TEXTE DU DOCUMENT:
------------------------------------------------

Quelle blague !
Dieu sait si dans ma longue vie de cinéphage j’ai vu des films médiocres de réalisateurs notoires ! Même les plus grands, Huston, Duvivier, Clouzot, Risi, ont commis des bêtises ou des trucs très pâles (à mes yeux, il n’y a que Kubrick qui se soit toujours tenu au plus haut, mais il est vrai qu’il n’a réalisé que 13 films) et comme Hitchcock n’est pas de ce niveau supérieur, ça donne un Rideau déchiré qui est un véritable lambeau d’inanité.
Que je dise tout de suite que le 1 de commisération dont j’affuble le film n’est dû qu’à la présence en haut de l’affiche de Paul Newman (un peu) et de Julie Andrews (surtout).
Quand au cours de mon visionnage je trouvais que le film devenait par trop rasoir ou risible (ou les deux), je regardais la physionomie avenante de l’un ou l’autre acteur, heureusement fort présents et j’attendais patiemment que ça avance. Et je dois dire que j’ai bien souvent été à deux doigts d’arrêter le DVD avant sa fin, tant le happy end était prévisible. Mais cette manœuvre de dernier secours ne m’aurait pas permis la franche rigolade sarcastique surgie lors du transbordement et du sauvetage final des deux héros signalés à la vindicte est-allemande par une danseuse étoile hystérique.

------------------------------------------------

CONSIGNE:
Dans la critique du Rideau déchiré, pourquoi le film reçoit-il malgré tout la note de 1 ? Répondez en une à trois phrases. Le matériau qui vient ensuite est indépendant de ce texte.

------------------------------------------------

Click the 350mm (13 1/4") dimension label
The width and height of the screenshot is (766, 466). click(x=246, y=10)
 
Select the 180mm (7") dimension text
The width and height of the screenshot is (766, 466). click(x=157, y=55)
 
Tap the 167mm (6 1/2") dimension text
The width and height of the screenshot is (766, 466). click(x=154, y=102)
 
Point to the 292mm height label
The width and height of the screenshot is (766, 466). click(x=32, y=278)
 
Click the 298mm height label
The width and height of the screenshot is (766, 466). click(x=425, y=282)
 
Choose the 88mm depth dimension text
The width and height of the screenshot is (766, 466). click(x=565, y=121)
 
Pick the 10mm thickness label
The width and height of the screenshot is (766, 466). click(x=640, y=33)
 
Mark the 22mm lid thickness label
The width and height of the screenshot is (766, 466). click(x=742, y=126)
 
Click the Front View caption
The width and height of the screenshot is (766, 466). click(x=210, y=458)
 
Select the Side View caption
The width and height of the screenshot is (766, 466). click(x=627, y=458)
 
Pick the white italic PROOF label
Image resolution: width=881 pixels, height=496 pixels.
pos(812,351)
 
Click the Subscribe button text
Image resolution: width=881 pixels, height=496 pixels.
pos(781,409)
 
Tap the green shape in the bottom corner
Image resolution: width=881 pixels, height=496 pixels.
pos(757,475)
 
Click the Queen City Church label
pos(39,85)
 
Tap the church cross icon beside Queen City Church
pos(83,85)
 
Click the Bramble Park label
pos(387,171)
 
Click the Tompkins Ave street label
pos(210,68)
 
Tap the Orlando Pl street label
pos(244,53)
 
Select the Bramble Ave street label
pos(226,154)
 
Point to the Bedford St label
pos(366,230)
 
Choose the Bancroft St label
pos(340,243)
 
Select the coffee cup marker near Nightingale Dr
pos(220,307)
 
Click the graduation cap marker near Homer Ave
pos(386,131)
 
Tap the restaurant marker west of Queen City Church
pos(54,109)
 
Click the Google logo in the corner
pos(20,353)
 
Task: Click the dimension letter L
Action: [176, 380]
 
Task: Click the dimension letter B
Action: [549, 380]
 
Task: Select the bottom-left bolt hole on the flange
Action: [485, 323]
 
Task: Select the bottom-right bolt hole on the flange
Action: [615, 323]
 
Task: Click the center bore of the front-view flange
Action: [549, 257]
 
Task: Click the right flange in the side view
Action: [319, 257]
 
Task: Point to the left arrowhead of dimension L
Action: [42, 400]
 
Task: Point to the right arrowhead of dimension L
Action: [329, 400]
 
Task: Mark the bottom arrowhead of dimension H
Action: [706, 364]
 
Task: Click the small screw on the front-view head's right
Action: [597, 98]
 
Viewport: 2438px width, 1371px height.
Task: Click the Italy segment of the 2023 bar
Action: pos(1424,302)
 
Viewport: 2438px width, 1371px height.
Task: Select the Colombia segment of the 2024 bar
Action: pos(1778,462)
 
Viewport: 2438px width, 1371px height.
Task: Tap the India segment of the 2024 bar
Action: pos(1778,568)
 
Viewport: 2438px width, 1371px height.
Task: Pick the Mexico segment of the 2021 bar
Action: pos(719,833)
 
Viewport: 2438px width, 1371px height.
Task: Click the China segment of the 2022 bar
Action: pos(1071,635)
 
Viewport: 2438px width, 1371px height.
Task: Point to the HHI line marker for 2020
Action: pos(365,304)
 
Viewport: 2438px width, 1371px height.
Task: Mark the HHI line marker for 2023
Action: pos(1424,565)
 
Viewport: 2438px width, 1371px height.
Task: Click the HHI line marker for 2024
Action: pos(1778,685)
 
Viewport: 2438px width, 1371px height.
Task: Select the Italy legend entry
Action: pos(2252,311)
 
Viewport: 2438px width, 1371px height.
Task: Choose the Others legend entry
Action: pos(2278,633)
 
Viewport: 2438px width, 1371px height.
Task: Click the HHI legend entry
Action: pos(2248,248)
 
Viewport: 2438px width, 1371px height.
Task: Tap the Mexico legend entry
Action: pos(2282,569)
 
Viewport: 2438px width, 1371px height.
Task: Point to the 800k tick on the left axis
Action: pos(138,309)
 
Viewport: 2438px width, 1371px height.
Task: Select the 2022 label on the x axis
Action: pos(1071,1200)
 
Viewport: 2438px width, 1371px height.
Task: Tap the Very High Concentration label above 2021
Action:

------------------------------------------------

CORRIGÉ:
Cette note « de commisération » tient uniquement à la présence en haut de l'affiche de Paul Newman, un peu, et surtout de Julie Andrews.